Y Destiny estaba en éxtasis. Había afirmado que su padre era un romántico rematado y un impetuoso y que su madre era una mujer increíblemente afortunada. Pero luego había estado tan absorbida con el fin de curso, haciendo las maletas para su viaje a Francia y pensando en la vida que la esperaba a su regreso en Italia, que estaba sufriendo de un caso grave de sobreexcitación.
Ashley había comentado que Miley nunca se había destacado por su cautela con Nick. Como pensamiento del día, no había resultado muy inspirador. Pero cuando su tía tuvo la poca delicadeza de señalar que, después de todo, no tenía sentido interferir cuando los dos siempre habían actuado alocadamente el uno con el otro, Miley casi se atragantó al oír aquella injusticia. En aquella ocasión se había resistido a Nick con la heroica abstinencia de un adicto al chocolate siguiendo una dieta estricta. Cuando le había pedido que se casase con él, se había sentido enferma. Aquella idea no la había tentado.
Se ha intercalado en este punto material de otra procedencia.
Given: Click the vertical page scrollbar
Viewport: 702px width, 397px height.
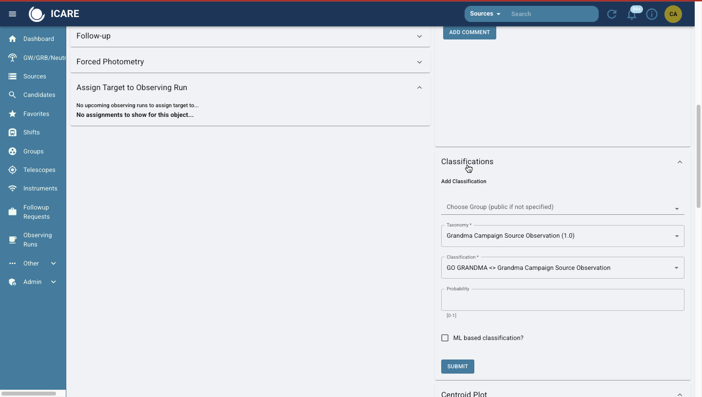Looking at the screenshot, I should coord(698,156).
Nick la había derrotado sólo gracias a sus amenazas.
—Estás muy callada, mamá —observó Destiny finalmente cuando Miley salía con piernas vacilantes de la limusina que Nick les había mandado para que las recogiesen.
—Los nervios del día de la boda —comentó Aahley alegremente.
—Ojala no te hubieras puesto ese traje negro —dijo Dest frunciendo el ceño.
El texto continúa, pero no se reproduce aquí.